When Noah saw that the intelligence he communicated perfectly paralysed Mr. Bumble, he imparted additional effect thereunto, by bewailing his dreadful wounds ten times louder than before; and when he observed a gentleman in a white waistcoat crossing the yard, he was more tragic in his lamentations than ever: rightly conceiving it highly expedient to attract the notice, and rouse the indignation, of the gentleman aforesaid.
The gentleman’s notice was very soon attracted; for he had not walked three paces, when he turned angrily round, and inquired what that young cur was howling for, and why Mr. Bumble did not favour him with something which would render the series of vocular exclamations so designated, an involuntary process?
‘It’s a poor boy from the free-school, sir,’ replied Mr. Bumble, ‘who has been nearly murdered—all but murdered, sir,—by young Twist.’
‘By Jove!’ exclaimed the gentleman in the white waistcoat, stopping short. ‘I knew it! I felt a strange presentiment from the very first, that that audacious young savage would come to be hung!’
‘He has likewise attempted, sir, to murder the female servant,’ said Mr. Bumble, with a face of ashy paleness.
‘And his missis,’ interposed Mr. Claypole.
‘And his master, too, I think you said, Noah?’ added Mr. Bumble.
‘No! he’s out, or he would have murdered him,’ replied Noah. ‘He said he wanted to.’
‘Ah! said he wanted to, did he, my boy?’ inquired the gentleman in the white waistcoat.
‘Yes, sir,’ replied Noah. ‘And please, sir, missis wants to know whether Mr. Bumble can spare time to step up there, directly, and flog him—’cause master’s out.’
‘Certainly, my boy; certainly,’ said the gentleman in the white waistcoat: smiling benignly, and patting Noah’s head, which was about three inches higher than his own. ‘You’re a good boy—a very good boy. Here’s a penny for you. Bumble, just step up to Sowerberry’s with your cane, and see what’s best to be done. Don’t spare him, Bumble.’
‘No, I will not, sir,’ replied the beadle: adjusting the wax-end which was twisted round the bottom of his cane, for purposes of parochial flagellation.
‘Tell Sowerberry not to spare him either. They’ll never do anything with him, without stripes and bruises,’ said the gentleman in the white waistcoat.
‘I’ll take care, sir,’ replied the beadle. And the cocked hat and cane having been, by this time, adjusted to their owner’s satisfaction, Mr. Bumble and Noah Claypole betook themselves with all speed to the undertaker’s shop.

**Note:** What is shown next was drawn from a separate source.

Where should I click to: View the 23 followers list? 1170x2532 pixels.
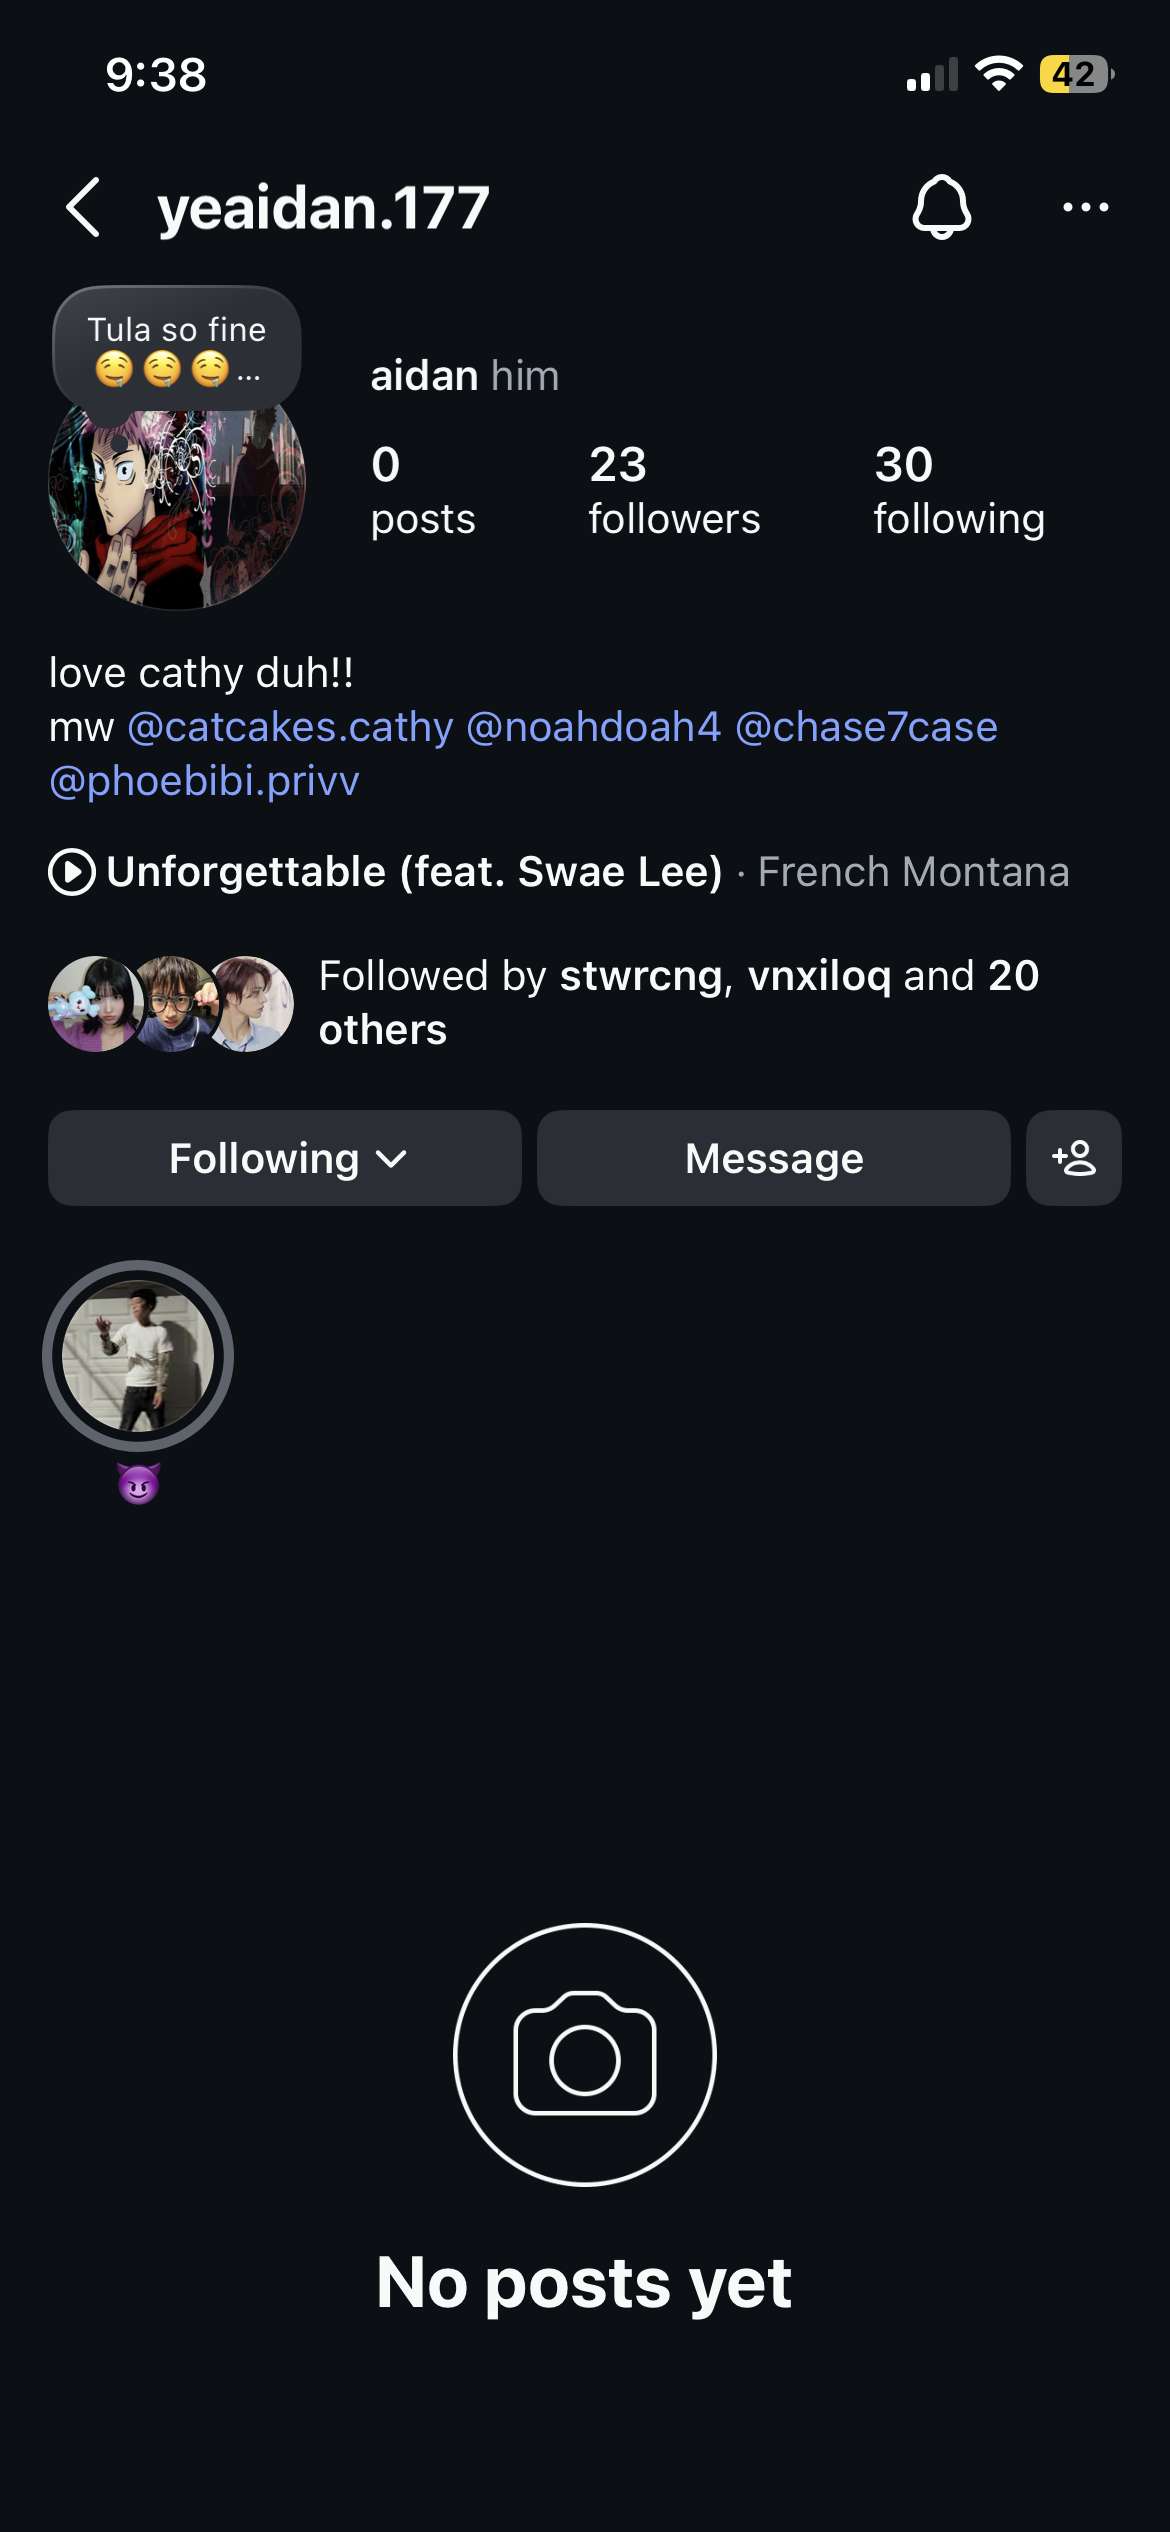click(674, 490)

Here the position of affairs had not at all improved. Sowerberry had not yet returned, and Oliver continued to kick, with undiminished vigour, at the cellar-door. The accounts of his ferocity, as related by Mrs. Sowerberry and Charlotte, were of so startling a nature, that Mr. Bumble judged it prudent to parley, before opening the door. With this view he gave a kick at the outside, by way of prelude; and, then, applying his mouth to the keyhole, said, in a deep and impressive tone:
‘Oliver!’
‘Come; you let me out!’ replied Oliver, from the inside.
‘Do you know this here voice, Oliver?’ said Mr. Bumble.
‘Yes,’ replied Oliver.
‘Ain’t you afraid of it, sir? Ain’t you a-trembling while I speak, sir?’ said Mr. Bumble.
‘No!’ replied Oliver, boldly.
An answer so different from the one he had expected to elicit, and was in the habit of receiving, staggered Mr. Bumble not a little. He stepped back from the keyhole; drew himself up to his full height; and looked from one to another of the three bystanders, in mute astonishment.
‘Oh, you know, Mr. Bumble, he must be mad,’ said Mrs. Sowerberry. ‘No boy in half his senses could venture to speak so to you.’
‘It’s not Madness, ma’am,’ replied Mr. Bumble, after a few moments of deep meditation. ‘It’s Meat.’
‘What?’ exclaimed Mrs. Sowerberry.
‘Meat, ma’am, meat,’ replied Bumble, with stern emphasis. ‘You’ve over-fed him, ma’am. You’ve raised a artificial soul and spirit in him, ma’am, unbecoming a person of his condition: as the board, Mrs. Sowerberry, who are practical philosophers, will tell you. What have paupers to do with soul or spirit? It’s quite enough that we let ’em have live bodies. If you had kept the boy on gruel, ma’am, this would never have happened.’
‘Dear, dear!’ ejaculated Mrs. Sowerberry, piously raising her eyes to the kitchen ceiling: ‘this comes of being liberal!’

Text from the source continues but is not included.